→ Recorded data:

┄┄┄┄┄┄┄┄┄┄┄┄┄┄┄┄┄┄┄┄

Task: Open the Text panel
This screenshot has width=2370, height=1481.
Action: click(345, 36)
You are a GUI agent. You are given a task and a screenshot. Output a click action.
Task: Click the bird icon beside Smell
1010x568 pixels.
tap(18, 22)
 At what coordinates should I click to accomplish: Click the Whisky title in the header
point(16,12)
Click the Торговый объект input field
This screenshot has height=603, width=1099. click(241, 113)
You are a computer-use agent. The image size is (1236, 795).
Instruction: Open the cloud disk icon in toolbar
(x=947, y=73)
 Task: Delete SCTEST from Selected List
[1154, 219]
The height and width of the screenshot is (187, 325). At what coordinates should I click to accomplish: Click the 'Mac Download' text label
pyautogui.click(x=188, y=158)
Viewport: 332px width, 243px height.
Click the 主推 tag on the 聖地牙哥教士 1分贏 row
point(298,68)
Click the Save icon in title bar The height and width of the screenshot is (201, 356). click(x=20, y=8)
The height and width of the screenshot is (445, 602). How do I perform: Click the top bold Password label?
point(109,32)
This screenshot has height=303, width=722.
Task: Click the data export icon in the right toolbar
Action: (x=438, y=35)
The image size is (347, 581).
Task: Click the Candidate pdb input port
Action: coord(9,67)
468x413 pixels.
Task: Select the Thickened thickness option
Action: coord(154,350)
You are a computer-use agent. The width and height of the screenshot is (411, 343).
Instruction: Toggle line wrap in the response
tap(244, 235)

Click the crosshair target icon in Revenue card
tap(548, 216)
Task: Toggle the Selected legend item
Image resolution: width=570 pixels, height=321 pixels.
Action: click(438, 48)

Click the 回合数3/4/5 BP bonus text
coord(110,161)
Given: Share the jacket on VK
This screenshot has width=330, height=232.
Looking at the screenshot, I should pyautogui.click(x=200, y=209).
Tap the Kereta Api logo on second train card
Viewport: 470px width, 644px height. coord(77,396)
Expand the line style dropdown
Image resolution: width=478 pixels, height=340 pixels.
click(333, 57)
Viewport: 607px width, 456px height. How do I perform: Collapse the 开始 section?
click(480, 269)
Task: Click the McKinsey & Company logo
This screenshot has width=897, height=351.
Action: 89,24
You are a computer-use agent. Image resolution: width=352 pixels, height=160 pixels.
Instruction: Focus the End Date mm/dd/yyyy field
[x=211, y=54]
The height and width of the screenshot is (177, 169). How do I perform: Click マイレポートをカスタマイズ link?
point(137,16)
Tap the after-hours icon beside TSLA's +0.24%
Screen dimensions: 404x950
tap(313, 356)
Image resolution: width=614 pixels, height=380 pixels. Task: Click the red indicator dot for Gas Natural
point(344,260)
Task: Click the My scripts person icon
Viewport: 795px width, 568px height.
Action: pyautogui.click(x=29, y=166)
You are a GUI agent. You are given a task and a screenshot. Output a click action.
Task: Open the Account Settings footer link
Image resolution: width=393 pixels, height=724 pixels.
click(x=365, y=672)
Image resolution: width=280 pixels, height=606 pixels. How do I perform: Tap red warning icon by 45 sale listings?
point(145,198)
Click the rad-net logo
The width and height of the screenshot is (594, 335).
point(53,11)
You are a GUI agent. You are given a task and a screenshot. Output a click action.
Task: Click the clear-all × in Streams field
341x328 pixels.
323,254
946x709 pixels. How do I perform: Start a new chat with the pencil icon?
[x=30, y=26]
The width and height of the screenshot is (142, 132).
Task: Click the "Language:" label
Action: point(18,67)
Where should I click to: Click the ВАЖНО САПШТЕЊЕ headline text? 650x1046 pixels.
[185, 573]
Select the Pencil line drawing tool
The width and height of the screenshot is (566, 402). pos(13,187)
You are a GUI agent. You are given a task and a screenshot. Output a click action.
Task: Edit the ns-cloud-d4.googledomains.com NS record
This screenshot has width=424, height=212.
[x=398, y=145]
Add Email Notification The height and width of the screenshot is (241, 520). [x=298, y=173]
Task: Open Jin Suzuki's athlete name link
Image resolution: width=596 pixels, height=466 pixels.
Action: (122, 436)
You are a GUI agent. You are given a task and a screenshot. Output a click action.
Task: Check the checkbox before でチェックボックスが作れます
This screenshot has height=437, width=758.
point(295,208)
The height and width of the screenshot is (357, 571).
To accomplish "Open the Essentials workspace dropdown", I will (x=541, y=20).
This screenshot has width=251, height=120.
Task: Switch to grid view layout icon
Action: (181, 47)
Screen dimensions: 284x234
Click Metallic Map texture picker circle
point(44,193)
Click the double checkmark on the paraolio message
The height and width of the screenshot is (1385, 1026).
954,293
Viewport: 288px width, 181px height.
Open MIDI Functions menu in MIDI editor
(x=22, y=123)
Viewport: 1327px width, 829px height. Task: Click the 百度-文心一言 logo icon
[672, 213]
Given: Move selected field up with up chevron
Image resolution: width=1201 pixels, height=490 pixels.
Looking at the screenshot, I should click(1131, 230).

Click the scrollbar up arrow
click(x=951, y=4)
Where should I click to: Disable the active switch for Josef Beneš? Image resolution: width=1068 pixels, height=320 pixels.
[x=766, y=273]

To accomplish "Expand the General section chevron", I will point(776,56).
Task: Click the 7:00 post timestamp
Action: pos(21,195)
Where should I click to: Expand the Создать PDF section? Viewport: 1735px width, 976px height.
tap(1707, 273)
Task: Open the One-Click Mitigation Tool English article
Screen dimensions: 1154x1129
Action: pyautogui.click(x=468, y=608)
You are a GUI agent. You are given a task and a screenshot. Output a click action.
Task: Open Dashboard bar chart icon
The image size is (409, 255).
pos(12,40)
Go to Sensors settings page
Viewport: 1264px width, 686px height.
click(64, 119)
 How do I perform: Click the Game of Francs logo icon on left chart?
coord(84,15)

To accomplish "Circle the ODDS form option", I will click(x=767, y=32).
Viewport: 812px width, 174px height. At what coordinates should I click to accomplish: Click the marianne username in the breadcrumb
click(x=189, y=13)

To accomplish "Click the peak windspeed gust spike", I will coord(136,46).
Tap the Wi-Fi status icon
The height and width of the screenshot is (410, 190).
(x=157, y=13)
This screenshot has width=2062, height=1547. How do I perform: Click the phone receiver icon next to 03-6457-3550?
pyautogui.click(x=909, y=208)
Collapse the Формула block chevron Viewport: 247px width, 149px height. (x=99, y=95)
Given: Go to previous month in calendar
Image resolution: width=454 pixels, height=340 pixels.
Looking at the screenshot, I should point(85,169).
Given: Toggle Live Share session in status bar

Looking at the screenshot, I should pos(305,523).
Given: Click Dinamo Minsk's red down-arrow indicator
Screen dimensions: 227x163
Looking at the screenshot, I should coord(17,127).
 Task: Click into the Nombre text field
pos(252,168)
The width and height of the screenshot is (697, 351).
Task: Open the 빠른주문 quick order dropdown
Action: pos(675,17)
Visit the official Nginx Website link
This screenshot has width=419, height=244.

┄┄┄┄┄┄┄┄┄┄┄┄┄┄┄┄┄┄┄┄

→ Stated task:
Convert the material above into a Markdown table with the columns "No." and "Entry", numbering each line in order and leaving out blank lines.

→ In response:
| No. | Entry |
|---|---|
| 1 | Task: Open the Text panel |
| 2 | This screenshot has width=2370, height=1481. |
| 3 | Action: click(345, 36) |
| 4 | You are a GUI agent. You are given a task and a screenshot. Output a click action. |
| 5 | Task: Click the bird icon beside Smell |
| 6 | 1010x568 pixels. |
| 7 | tap(18, 22) |
| 8 |  At what coordinates should I click to accomplish: Click the Whisky title in the header |
| 9 | point(16,12) |
| 10 | Click the Торговый объект input field |
| 11 | This screenshot has height=603, width=1099. click(241, 113) |
| 12 | You are a computer-use agent. The image size is (1236, 795). |
| 13 | Instruction: Open the cloud disk icon in toolbar |
| 14 | (x=947, y=73) |
| 15 |  Task: Delete SCTEST from Selected List |
| 16 | [1154, 219] |
| 17 | The height and width of the screenshot is (187, 325). At what coordinates should I click to accomplish: Click the 'Mac Download' text label |
| 18 | pyautogui.click(x=188, y=158) |
| 19 | Viewport: 332px width, 243px height. |
| 20 | Click the 主推 tag on the 聖地牙哥教士 1分贏 row |
| 21 | point(298,68) |
| 22 | Click the Save icon in title bar The height and width of the screenshot is (201, 356). click(x=20, y=8) |
| 23 | The height and width of the screenshot is (445, 602). How do I perform: Click the top bold Password label? |
| 24 | point(109,32) |
| 25 | This screenshot has height=303, width=722. |
| 26 | Task: Click the data export icon in the right toolbar |
| 27 | Action: (x=438, y=35) |
| 28 | The image size is (347, 581). |
| 29 | Task: Click the Candidate pdb input port |
| 30 | Action: coord(9,67) |
| 31 | 468x413 pixels. |
| 32 | Task: Select the Thickened thickness option |
| 33 | Action: coord(154,350) |
| 34 | You are a computer-use agent. The width and height of the screenshot is (411, 343). |
| 35 | Instruction: Toggle line wrap in the response |
| 36 | tap(244, 235) |
| 37 | Click the crosshair target icon in Revenue card |
| 38 | tap(548, 216) |
| 39 | Task: Toggle the Selected legend item |
| 40 | Image resolution: width=570 pixels, height=321 pixels. |
| 41 | Action: click(438, 48) |
| 42 | Click the 回合数3/4/5 BP bonus text |
| 43 | coord(110,161) |
| 44 | Given: Share the jacket on VK |
| 45 | This screenshot has width=330, height=232. |
| 46 | Looking at the screenshot, I should pyautogui.click(x=200, y=209). |
| 47 | Tap the Kereta Api logo on second train card |
| 48 | Viewport: 470px width, 644px height. coord(77,396) |
| 49 | Expand the line style dropdown |
| 50 | Image resolution: width=478 pixels, height=340 pixels. |
| 51 | click(333, 57) |
| 52 | Viewport: 607px width, 456px height. How do I perform: Collapse the 开始 section? |
| 53 | click(480, 269) |
| 54 | Task: Click the McKinsey & Company logo |
| 55 | This screenshot has width=897, height=351. |
| 56 | Action: 89,24 |
| 57 | You are a computer-use agent. Image resolution: width=352 pixels, height=160 pixels. |
| 58 | Instruction: Focus the End Date mm/dd/yyyy field |
| 59 | [x=211, y=54] |
| 60 | The height and width of the screenshot is (177, 169). How do I perform: Click マイレポートをカスタマイズ link? |
| 61 | point(137,16) |
| 62 | Tap the after-hours icon beside TSLA's +0.24% |
| 63 | Screen dimensions: 404x950 |
| 64 | tap(313, 356) |
| 65 | Image resolution: width=614 pixels, height=380 pixels. Task: Click the red indicator dot for Gas Natural |
| 66 | point(344,260) |
| 67 | Task: Click the My scripts person icon |
| 68 | Viewport: 795px width, 568px height. |
| 69 | Action: pyautogui.click(x=29, y=166) |
| 70 | You are a GUI agent. You are given a task and a screenshot. Output a click action. |
| 71 | Task: Open the Account Settings footer link |
| 72 | Image resolution: width=393 pixels, height=724 pixels. |
| 73 | click(x=365, y=672) |
| 74 | Image resolution: width=280 pixels, height=606 pixels. How do I perform: Tap red warning icon by 45 sale listings? |
| 75 | point(145,198) |
| 76 | Click the rad-net logo |
| 77 | The width and height of the screenshot is (594, 335). |
| 78 | point(53,11) |
| 79 | You are a GUI agent. You are given a task and a screenshot. Output a click action. |
| 80 | Task: Click the clear-all × in Streams field |
| 81 | 341x328 pixels. |
| 82 | 323,254 |
| 83 | 946x709 pixels. How do I perform: Start a new chat with the pencil icon? |
| 84 | [x=30, y=26] |
| 85 | The width and height of the screenshot is (142, 132). |
| 86 | Task: Click the "Language:" label |
| 87 | Action: point(18,67) |
| 88 | Where should I click to: Click the ВАЖНО САПШТЕЊЕ headline text? 650x1046 pixels. |
| 89 | [185, 573] |
| 90 | Select the Pencil line drawing tool |
| 91 | The width and height of the screenshot is (566, 402). pos(13,187) |
| 92 | You are a GUI agent. You are given a task and a screenshot. Output a click action. |
| 93 | Task: Edit the ns-cloud-d4.googledomains.com NS record |
| 94 | This screenshot has width=424, height=212. |
| 95 | [x=398, y=145] |
| 96 | Add Email Notification The height and width of the screenshot is (241, 520). [x=298, y=173] |
| 97 | Task: Open Jin Suzuki's athlete name link |
| 98 | Image resolution: width=596 pixels, height=466 pixels. |
| 99 | Action: (122, 436) |
| 100 | You are a GUI agent. You are given a task and a screenshot. Output a click action. |
| 101 | Task: Check the checkbox before でチェックボックスが作れます |
| 102 | This screenshot has height=437, width=758. |
| 103 | point(295,208) |
| 104 | The height and width of the screenshot is (357, 571). |
| 105 | To accomplish "Open the Essentials workspace dropdown", I will (x=541, y=20). |
| 106 | This screenshot has width=251, height=120. |
| 107 | Task: Switch to grid view layout icon |
| 108 | Action: (181, 47) |
| 109 | Screen dimensions: 284x234 |
| 110 | Click Metallic Map texture picker circle |
| 111 | point(44,193) |
| 112 | Click the double checkmark on the paraolio message |
| 113 | The height and width of the screenshot is (1385, 1026). |
| 114 | 954,293 |
| 115 | Viewport: 288px width, 181px height. |
| 116 | Open MIDI Functions menu in MIDI editor |
| 117 | (x=22, y=123) |
| 118 | Viewport: 1327px width, 829px height. Task: Click the 百度-文心一言 logo icon |
| 119 | [672, 213] |
| 120 | Given: Move selected field up with up chevron |
| 121 | Image resolution: width=1201 pixels, height=490 pixels. |
| 122 | Looking at the screenshot, I should click(1131, 230). |
| 123 | Click the scrollbar up arrow |
| 124 | click(x=951, y=4) |
| 125 | Where should I click to: Disable the active switch for Josef Beneš? Image resolution: width=1068 pixels, height=320 pixels. |
| 126 | [x=766, y=273] |
| 127 | To accomplish "Expand the General section chevron", I will point(776,56). |
| 128 | Task: Click the 7:00 post timestamp |
| 129 | Action: pos(21,195) |
| 130 | Where should I click to: Expand the Создать PDF section? Viewport: 1735px width, 976px height. |
| 131 | tap(1707, 273) |
| 132 | Task: Open the One-Click Mitigation Tool English article |
| 133 | Screen dimensions: 1154x1129 |
| 134 | Action: pyautogui.click(x=468, y=608) |
| 135 | You are a GUI agent. You are given a task and a screenshot. Output a click action. |
| 136 | Task: Open Dashboard bar chart icon |
| 137 | The image size is (409, 255). |
| 138 | pos(12,40) |
| 139 | Go to Sensors settings page |
| 140 | Viewport: 1264px width, 686px height. |
| 141 | click(64, 119) |
| 142 |  How do I perform: Click the Game of Francs logo icon on left chart? |
| 143 | coord(84,15) |
| 144 | To accomplish "Circle the ODDS form option", I will click(x=767, y=32). |
| 145 | Viewport: 812px width, 174px height. At what coordinates should I click to accomplish: Click the marianne username in the breadcrumb |
| 146 | click(x=189, y=13) |
| 147 | To accomplish "Click the peak windspeed gust spike", I will coord(136,46). |
| 148 | Tap the Wi-Fi status icon |
| 149 | The height and width of the screenshot is (410, 190). |
| 150 | (x=157, y=13) |
| 151 | This screenshot has width=2062, height=1547. How do I perform: Click the phone receiver icon next to 03-6457-3550? |
| 152 | pyautogui.click(x=909, y=208) |
| 153 | Collapse the Формула block chevron Viewport: 247px width, 149px height. (x=99, y=95) |
| 154 | Given: Go to previous month in calendar |
| 155 | Image resolution: width=454 pixels, height=340 pixels. |
| 156 | Looking at the screenshot, I should point(85,169). |
| 157 | Given: Toggle Live Share session in status bar |
| 158 | Looking at the screenshot, I should pos(305,523). |
| 159 | Given: Click Dinamo Minsk's red down-arrow indicator |
| 160 | Screen dimensions: 227x163 |
| 161 | Looking at the screenshot, I should coord(17,127). |
| 162 |  Task: Click into the Nombre text field |
| 163 | pos(252,168) |
| 164 | The width and height of the screenshot is (697, 351). |
| 165 | Task: Open the 빠른주문 quick order dropdown |
| 166 | Action: pos(675,17) |
| 167 | Visit the official Nginx Website link |
| 168 | This screenshot has width=419, height=244. |